▶ Information given:

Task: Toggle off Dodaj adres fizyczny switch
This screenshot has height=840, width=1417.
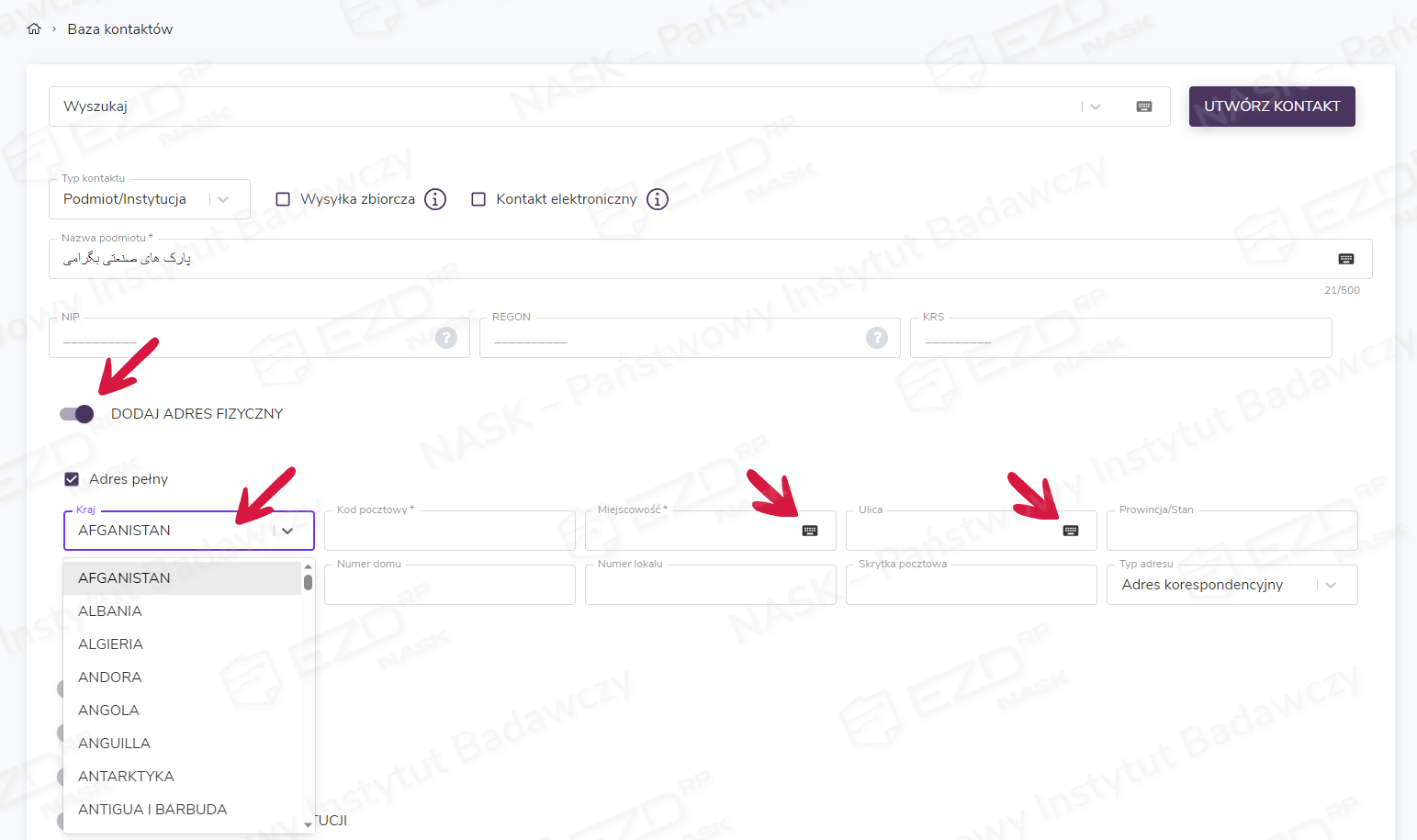Action: point(77,414)
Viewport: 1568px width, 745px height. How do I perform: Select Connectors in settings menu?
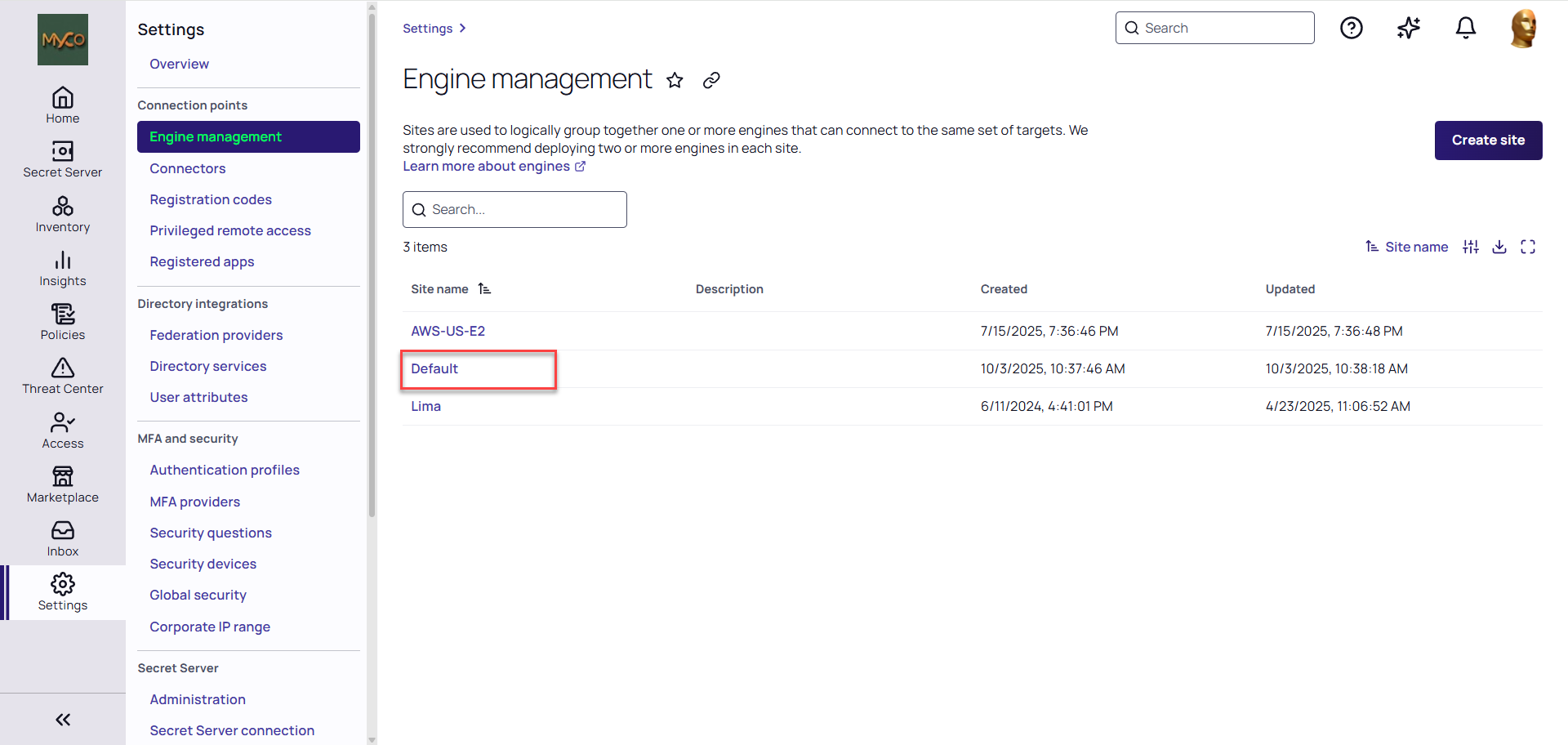(x=188, y=168)
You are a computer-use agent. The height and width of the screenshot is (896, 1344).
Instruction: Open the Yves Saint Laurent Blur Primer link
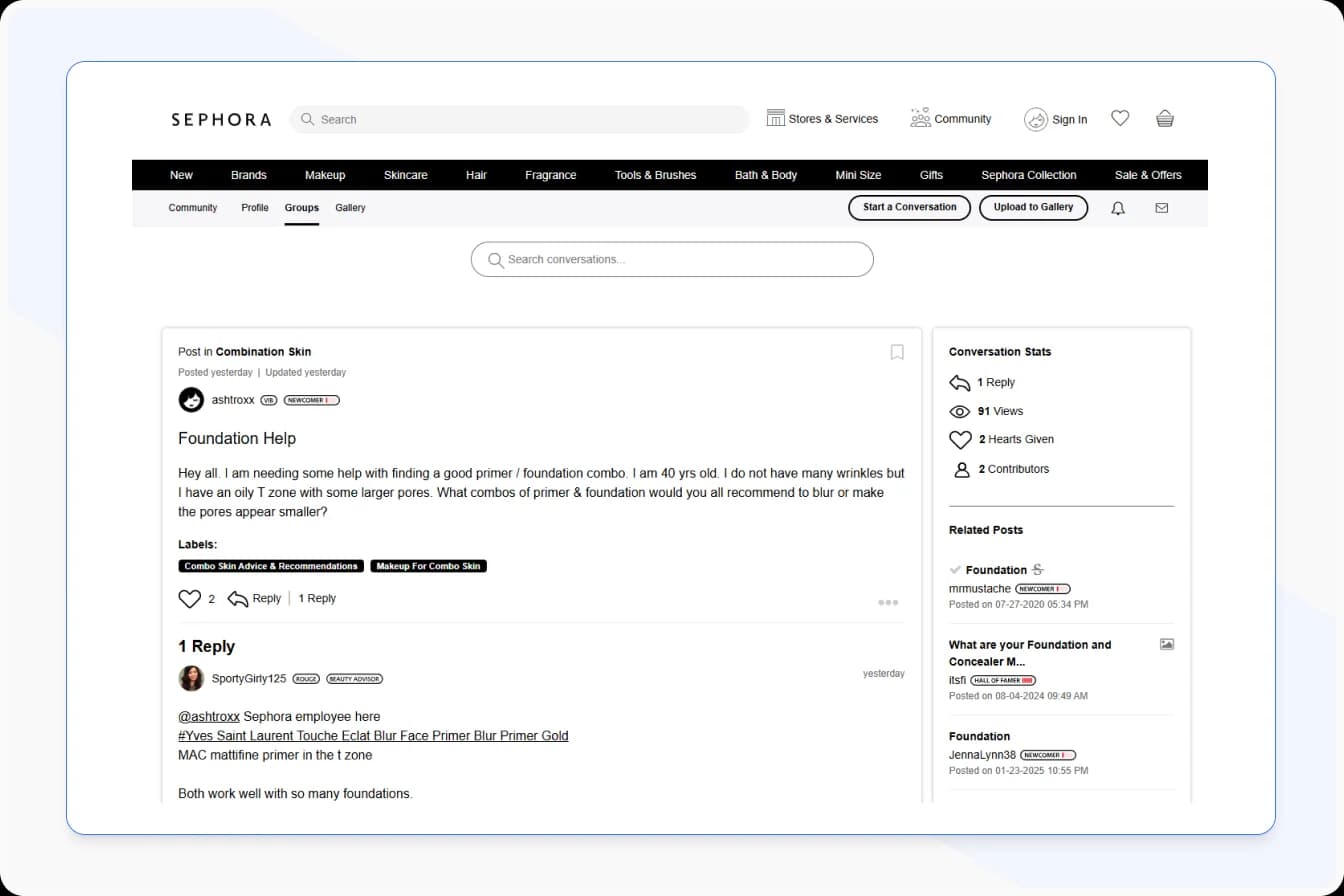(x=373, y=735)
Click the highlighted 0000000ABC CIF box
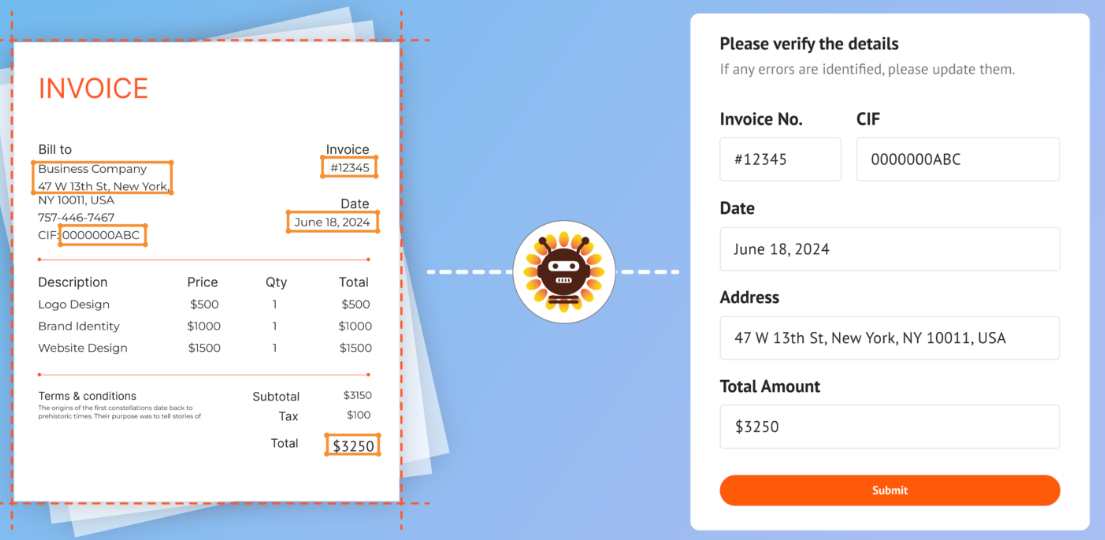 102,236
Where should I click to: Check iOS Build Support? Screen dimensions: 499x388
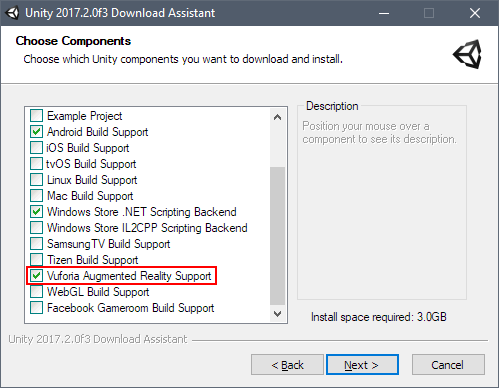(36, 148)
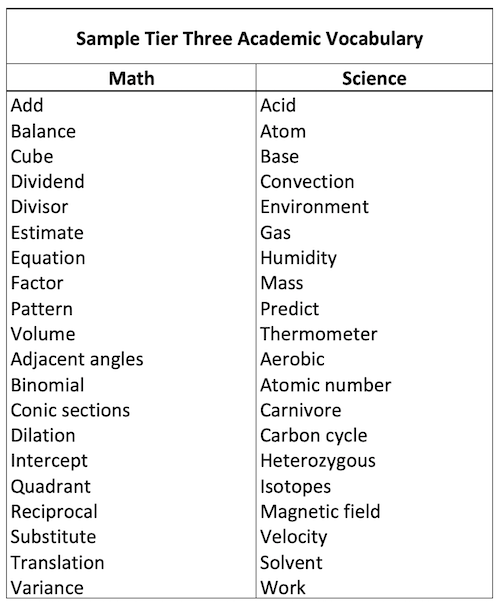This screenshot has height=602, width=500.
Task: Select the word Quadrant
Action: tap(51, 487)
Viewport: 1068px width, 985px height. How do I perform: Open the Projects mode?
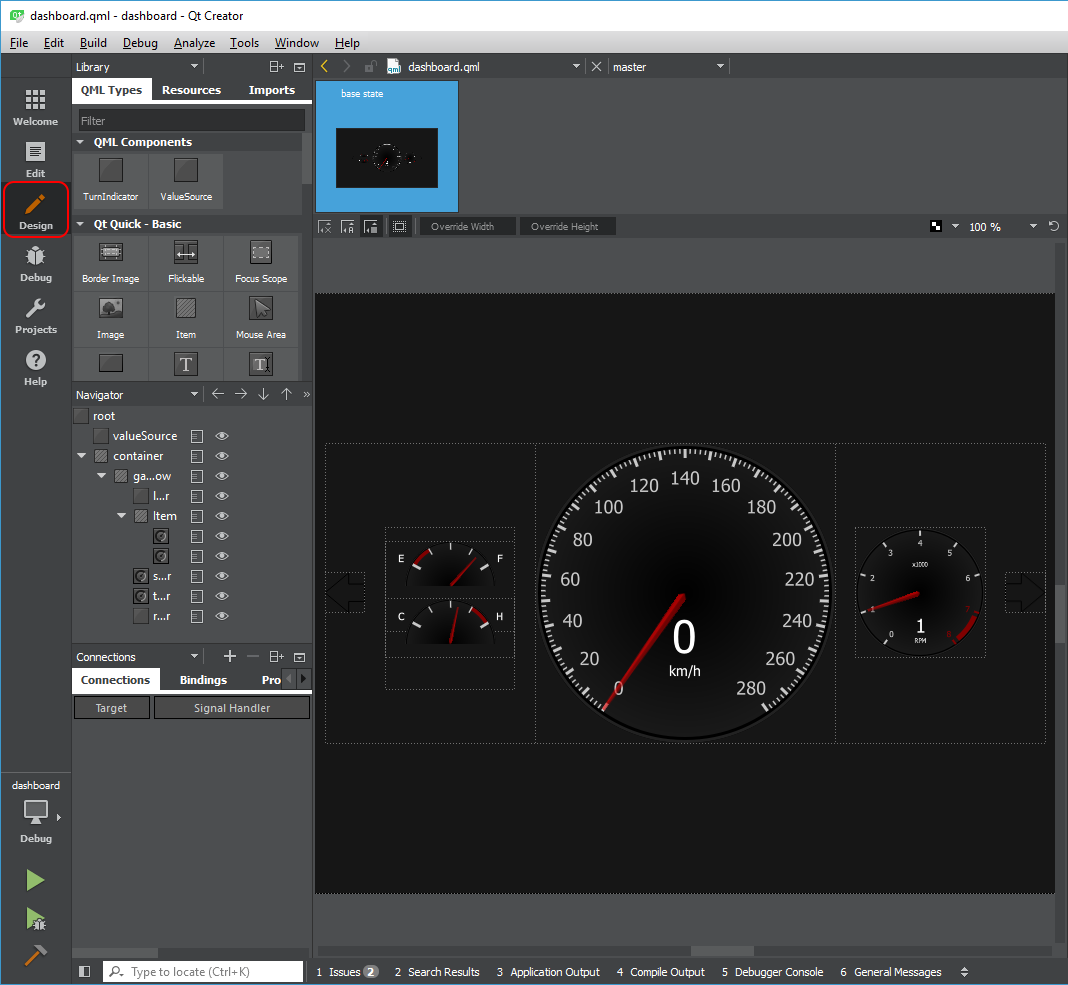pos(36,315)
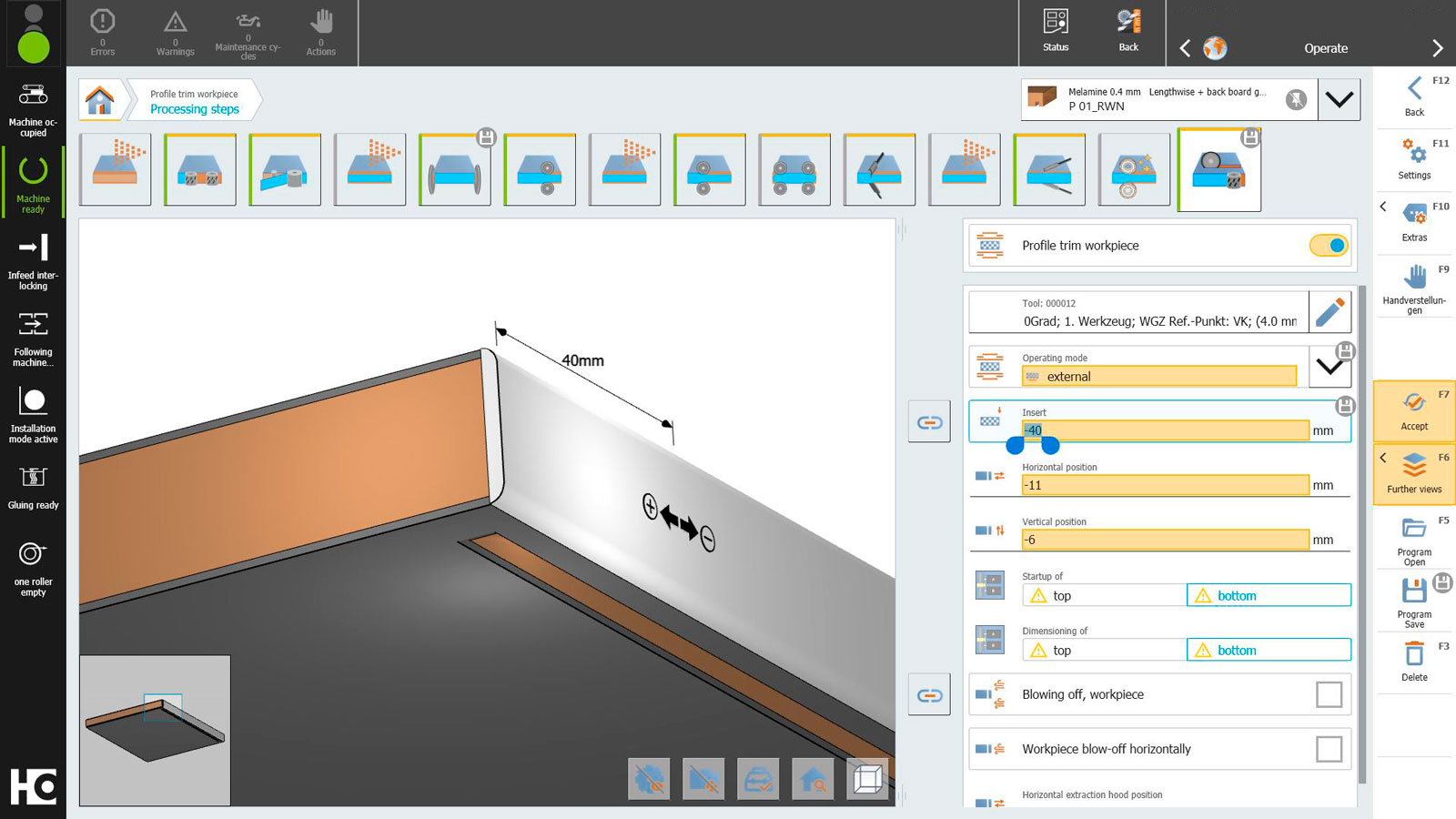
Task: Click the Delete trash icon
Action: 1414,655
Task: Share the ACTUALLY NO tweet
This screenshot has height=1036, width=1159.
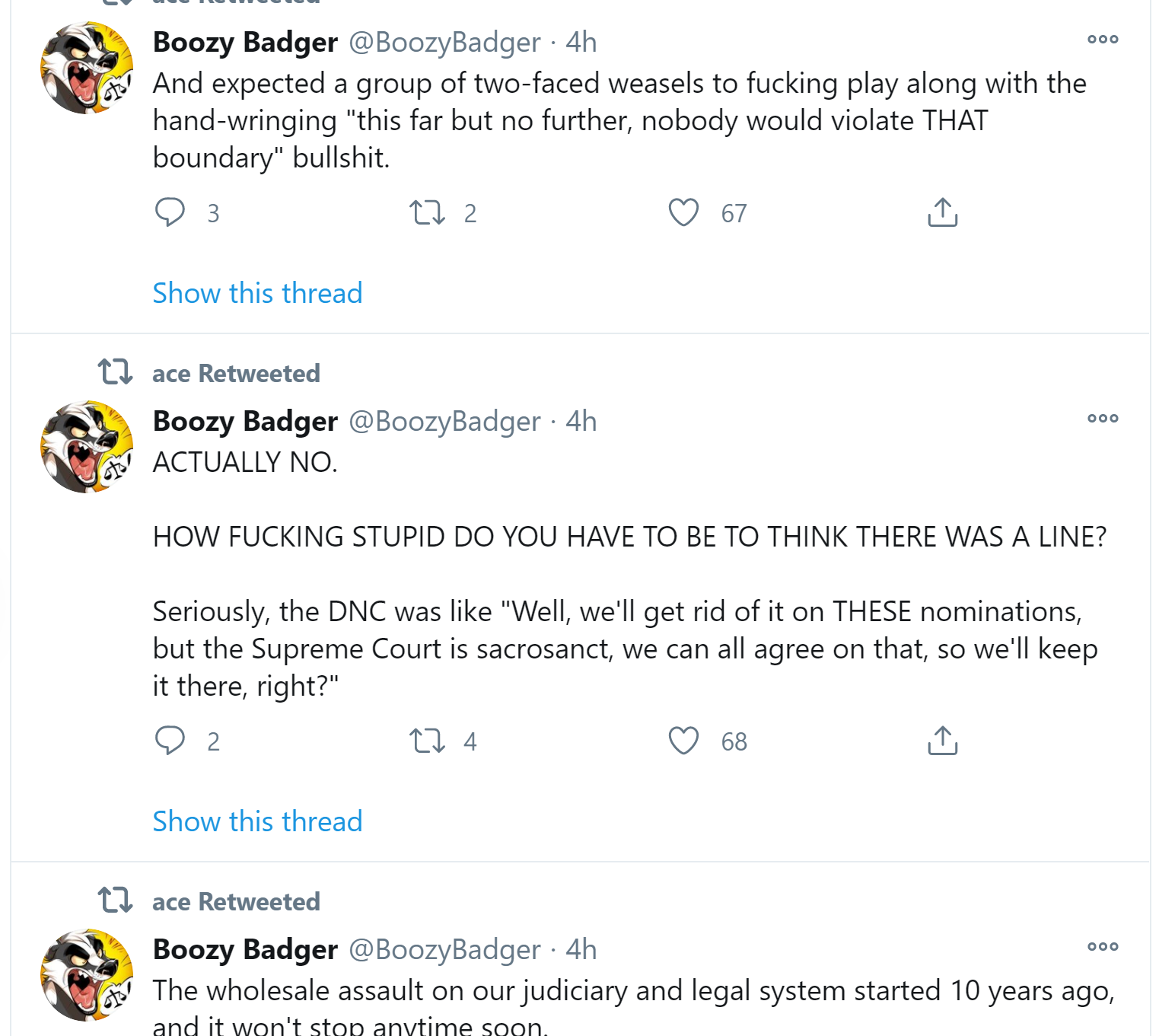Action: coord(942,741)
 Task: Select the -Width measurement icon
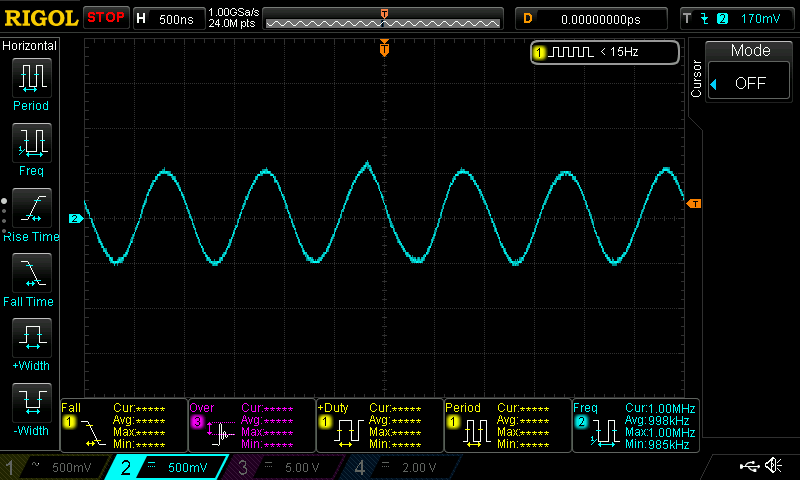click(x=31, y=402)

▶ Exercise aim:
Give back the whole listing exactly, without pictures.

▶ Task result:
Task: Toggle off Dodaj adres fizyczny switch
This screenshot has height=840, width=1417.
Action: point(77,414)
Viewport: 1568px width, 745px height. How do I perform: Select Connectors in settings menu?
(x=188, y=168)
You are a computer-use agent. The height and width of the screenshot is (896, 1344).
Instruction: Open the Yves Saint Laurent Blur Primer link
(x=373, y=735)
Click the highlighted 0000000ABC CIF box
 102,236
Where should I click to: Check iOS Build Support? Screen dimensions: 499x388
(36, 148)
This screenshot has height=602, width=500.
Task: Select the word Quadrant
Action: tap(51, 487)
Viewport: 1068px width, 985px height. How do I perform: Open the Projects mode?
pos(36,315)
Task: Click the Delete trash icon
Action: 1414,655
Task: Share the ACTUALLY NO tweet
This screenshot has height=1036, width=1159.
Action: coord(942,741)
 Task: Select the -Width measurement icon
click(x=31, y=402)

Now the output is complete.